[Extract provided start]

Plaintiff suffered severe injuries.

The matters above recited do not appear to be in serious dispute.

Plaintiff alleged that the proximate cause of the collision which caused the Rank car to strike and injure her was the negligence of each and both of the defendants. Plaintiff alleged the negligence of Smollen to be driving in excess of the speed limit and at 35 miles per hour; failure to keep a reasonable lookout for cars approaching from his right; failure to yield right-of-way to the Rank car although the Rank car had the right-of-way; failure to keep his car under control so as to avoid a collision with *392 an automobile approaching from the right; failure to look or if he looked, failure to see the Rank car; failure to stop although he had time to do so; and failure to apply his brakes in time to avoid a collision.

Plaintiff alleged negligence of the defendant Rank in that he was driving in excess of the speed limit and at the rate of 35 miles per hour; failure to keep a lookout for cars approaching from the west; failure to see the Smollen car that was in plain sight; failure to stop or avoid the collision although he had time to do so; failure to apply his brakes to avoid the collision; failure to guide his car so as to avoid a collision between his car and the plaintiff; and failure to apply his brakes so as to avoid striking plaintiff.

[Extract provided end]
[Task data start]

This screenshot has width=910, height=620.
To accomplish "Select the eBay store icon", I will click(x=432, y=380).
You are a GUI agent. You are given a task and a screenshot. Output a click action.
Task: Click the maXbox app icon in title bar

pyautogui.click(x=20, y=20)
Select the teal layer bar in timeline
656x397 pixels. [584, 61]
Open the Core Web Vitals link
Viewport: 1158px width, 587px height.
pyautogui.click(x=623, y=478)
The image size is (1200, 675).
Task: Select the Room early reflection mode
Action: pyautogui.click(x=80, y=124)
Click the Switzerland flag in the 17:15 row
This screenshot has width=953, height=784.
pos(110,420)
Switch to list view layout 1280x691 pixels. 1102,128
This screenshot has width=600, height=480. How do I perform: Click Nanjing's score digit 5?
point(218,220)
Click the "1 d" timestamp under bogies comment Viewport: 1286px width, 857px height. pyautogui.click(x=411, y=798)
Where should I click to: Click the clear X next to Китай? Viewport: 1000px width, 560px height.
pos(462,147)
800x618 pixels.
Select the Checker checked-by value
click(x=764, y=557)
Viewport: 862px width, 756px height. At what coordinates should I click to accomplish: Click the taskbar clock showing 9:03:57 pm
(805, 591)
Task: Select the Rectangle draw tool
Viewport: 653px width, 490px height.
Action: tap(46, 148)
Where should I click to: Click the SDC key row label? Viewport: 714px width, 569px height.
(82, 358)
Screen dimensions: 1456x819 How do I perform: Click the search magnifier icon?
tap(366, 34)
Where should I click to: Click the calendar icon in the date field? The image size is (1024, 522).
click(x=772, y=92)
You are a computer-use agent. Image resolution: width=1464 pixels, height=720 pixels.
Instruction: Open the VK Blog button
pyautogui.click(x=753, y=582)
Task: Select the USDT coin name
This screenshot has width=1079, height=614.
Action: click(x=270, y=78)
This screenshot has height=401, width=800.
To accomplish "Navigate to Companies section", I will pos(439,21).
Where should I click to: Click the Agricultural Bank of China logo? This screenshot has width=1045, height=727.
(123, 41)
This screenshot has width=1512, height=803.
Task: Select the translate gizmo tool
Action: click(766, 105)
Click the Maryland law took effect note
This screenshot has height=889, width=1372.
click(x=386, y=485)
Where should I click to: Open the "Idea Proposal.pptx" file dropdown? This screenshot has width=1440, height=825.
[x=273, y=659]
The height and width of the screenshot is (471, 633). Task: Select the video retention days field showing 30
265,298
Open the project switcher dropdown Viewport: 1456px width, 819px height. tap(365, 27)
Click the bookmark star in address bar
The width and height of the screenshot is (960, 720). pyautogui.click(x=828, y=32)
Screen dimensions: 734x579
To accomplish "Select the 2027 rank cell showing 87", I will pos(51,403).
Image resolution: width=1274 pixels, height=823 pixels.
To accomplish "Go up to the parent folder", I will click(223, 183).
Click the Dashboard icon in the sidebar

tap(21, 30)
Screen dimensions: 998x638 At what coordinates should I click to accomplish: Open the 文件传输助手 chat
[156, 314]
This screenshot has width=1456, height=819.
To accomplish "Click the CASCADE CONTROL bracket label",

[Task data end]

→ **Exercise requirements**
[A] Render the records, starting at their first line and ending at the line that contains "pyautogui.click(x=20, y=20)", as a JSON list of strings with one string per line and blank lines omitted.
[B] Carry the court text about the negligence claims in the car collision forward from its last sentence.
The court text and the records have no connection to each other.

→ **Expected outputs**
[A]
[
  "This screenshot has width=910, height=620.",
  "To accomplish \"Select the eBay store icon\", I will click(x=432, y=380).",
  "You are a GUI agent. You are given a task and a screenshot. Output a click action.",
  "Task: Click the maXbox app icon in title bar",
  "pyautogui.click(x=20, y=20)"
]

[B]
Smollen answered, denied negligence, and alleged negligence of Rank for failure to keep a proper lookout; failure to have his automobile under control; failure to yield the right-of-way to Smollen who had entered the intersection first; failure to stop after he saw or should have seen Smollen's car in the intersection; failure to turn to avoid a collision; negligence in driving his car into the car of Smollen; and failure to apply his brakes in time to avoid the collision.

Rank answered and admitted as true the allegations of plaintiff as to the negligence of Smollen, except as traversed in the answer. He denied negligence, and alleged the operation of his car at a "slow, lawful, proper and moderate rate of speed"; that he entered the intersection first; that the speed of Smollen was excessive; and that so far as he was concerned the accident was unavoidable and that he was without blame. He further alleged that as a result of the collision he was thrown against the windshield and rendered unconscious; and that the movement of his car thereafter was not caused by any conscious or voluntary act or omission on his part.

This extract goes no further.